Binnen een maand, hooguit twee maanden, komen ook bij ons nieuwe corona-sneltests op de markt. Dat schrijft De Standaard maandag. Eerder dit jaar waren er ook al sneltests verkrijgbaar, maar die bleken niet betrouwbaar. Het Federaal Agentschap voor Geneesmiddelen en Gezondheidsproducten (FAGG) reageert voorzichtig positief op de nieuwe tests.
In de VS hebben al twee grote bedrijven een sneltest ontwikkeld die is goedgekeurd door het geneesmiddelagentschap. Farmabedrijf Roche maakte vorige week bekend dat het een sneltest heeft die eind september op de markt komt. Het principe van die sneltests is duidelijk: er is een neusswab nodig, afgenomen door een arts, die vervolgens wordt ingebracht in een plastic kaartje. Een kwartier later verschijnt al het resultaat.

***

## ACTIEPUNT
Kun je het stuk over de corona-sneltests van "Binnen een maand, hooguit" tot en met "de nieuwe tests." opnieuw geven, waarbij je "maandag" vervangt door "dinsdag"? De lijst hieronder speelt hierbij geen rol.

## VERZAMELD MATERIAAL
***

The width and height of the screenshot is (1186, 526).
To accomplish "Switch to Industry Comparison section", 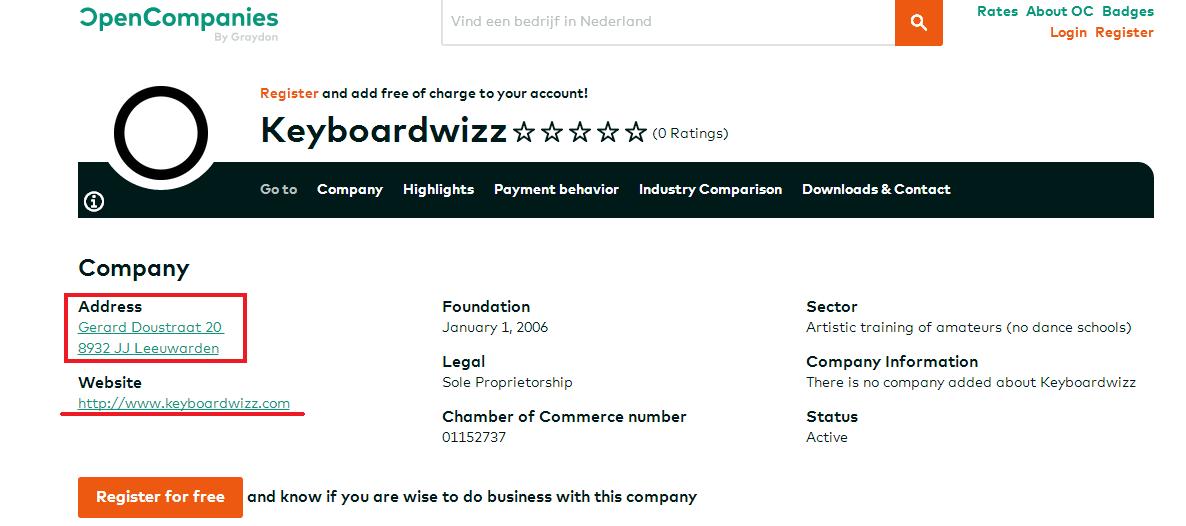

***

## OPLOSSING
Binnen een maand, hooguit twee maanden, komen ook bij ons nieuwe corona-sneltests op de markt. Dat schrijft De Standaard dinsdag. Eerder dit jaar waren er ook al sneltests verkrijgbaar, maar die bleken niet betrouwbaar. Het Federaal Agentschap voor Geneesmiddelen en Gezondheidsproducten (FAGG) reageert voorzichtig positief op de nieuwe tests.